Among the more intriguing icons of pop science audio is a whale that no one has ever seen. It is known as the “52-hertz,” for it sings above the pitch of any other whale. No one knows what species, either: for it has, as it were, the coloratura of a blue, but the timing of a fin whale. It has been tracked for decades across the North Pacific, and moves just as a whale, and entirely unlike an extraterrestrial object. It may travel a few hundred miles in one season, several thousand in another to Alaska then south, but can’t do bilocation. No one can know how (being a whale) it can hit those exhilarating notes, in the lower range of a tuba.

Were it seeking a mate, it has yet to find one. Perhaps it is deaf, as some deaf mutes suggest. It has been called the “loneliest whale in the world,” but I see no reason to credit this. I am not saying that a whale can’t be subjective, or might even be able to feel sorry for himself — which would not be a sin, in a whale. But loneliness is such a human presumption.

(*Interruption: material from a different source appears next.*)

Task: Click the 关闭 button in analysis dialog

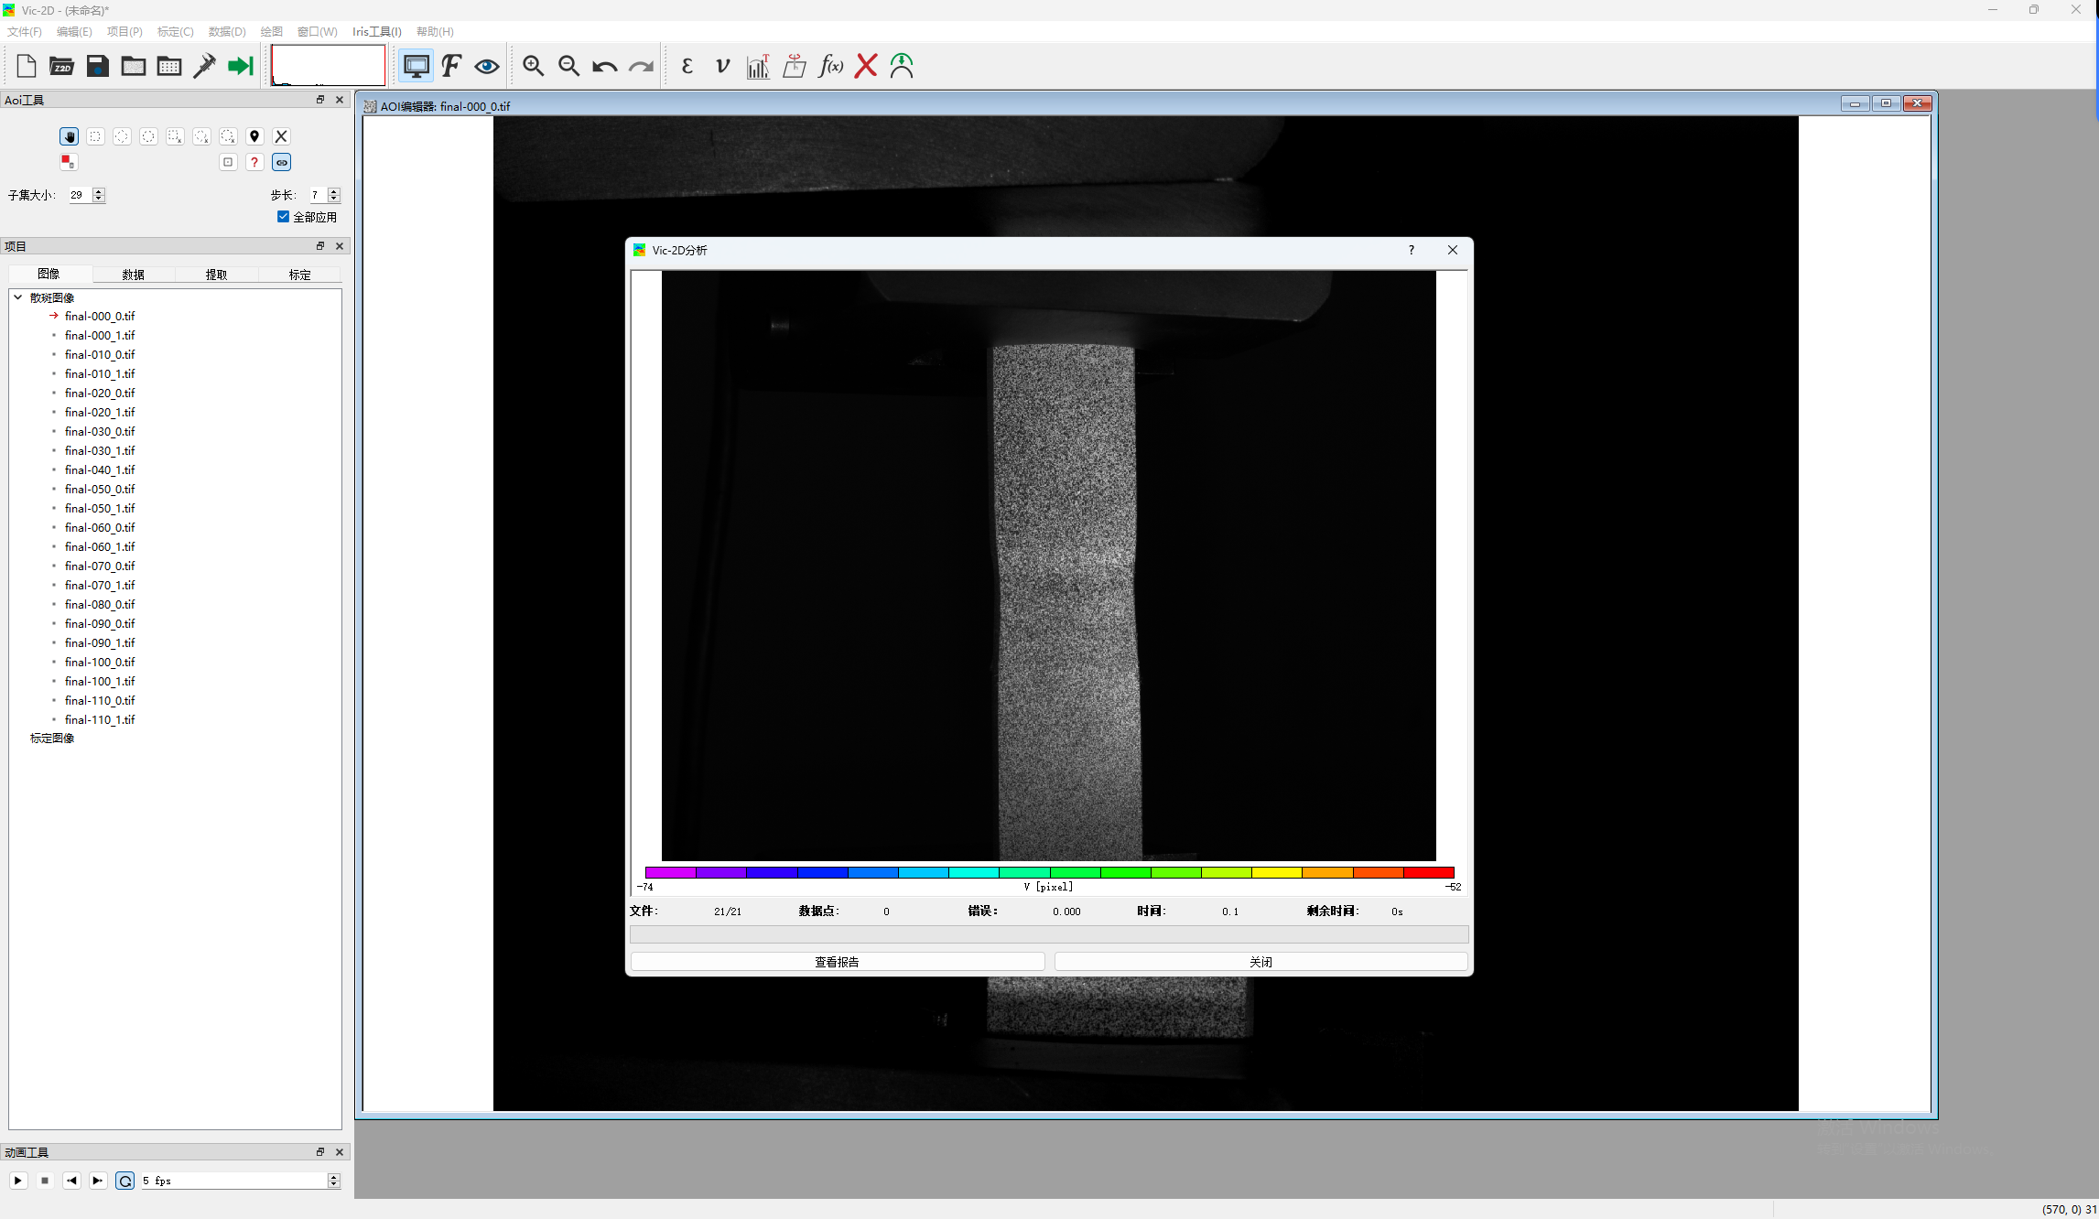Action: click(1260, 962)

With equal authority let me aver that God endowed this “freak” whale with this wonderful voice, so that God could hear it from on high. And from the deep, it replies in joy.

I’ll be a Welshman

“If all our medicines were thrown into the sea, it would be better for us, and worse for all the fishes.”

The motto, I believe, is from Oliver Wendell Holmes, Senior, not to be confused with Oliver Wendell Holmes, Junior. That is to say, the doctor and author of The Autocrat of the Breakfast-Table, and not the jurisprude. My mama, who was the daughter of Oliver Wilbur Holmes (and the illustrious Annie Graham!) liked to quote it. Now, she was a nurse, indeed a ward matron, and knew whereof she spoke. Avoid medication, she advised, and moreover:

“Never put anything in your ear smaller than your elbow.”

She had other bonmots, but they were more eccentric. The general purport was, leave well enough alone, and be patient in waiting for the heat death of the universe.

Another word for this is, “conservative.” As I have pointed out myself, the more one knows about a subject, the more conservative one becomes towards it. Conversely, the less one knows, the more liberal he becomes, and inclined to embrace “progress” and “reforms.” Even a Communist may prove a very conservative stamp collector, once he learns something about philately. It’s only economics he knows nothing about.

This is a universal principle. Everyone knows something about something, and is very backward on that which he knows. The one exception may be journalists, who know nothing about anything, and are therefore liberal all round.

Now, what has this to do with Welshmen? Very little, I suspect. But it is Saint David’s Day (a.k.a. St Taffy’s) though the fact isn’t mentioned in my Saint Andrew’s Missal. And here I am in your presence again, after an unwanted holiday, during which I passed through the various rings of cybernetic hell. I promised to be back by the first of March, and here I am with dragons: Bwahaha!

I will take the Dydd Gŵyl Dewi for a name day, though truth to tell, I was not named for a Cymri, but for King David of Alba, in the 800th year of his decease. (I would mention the Psalmist, but have no dates.) Everyone should have a name day, which is why it is so important to name your children after Christian saints, not stars of stage and screen. Too, one should try to spell them properly, in at least one language.

And everyone should be allowed some self-indulgence on his name day.

Truth to tell: I’m a little dazed after my recent experience of this world in which, “everything is changing.” Hence the incoherence of my philosophy today (with apologies to Al-Ghazali). But my main point stands, and pray for all the fishes.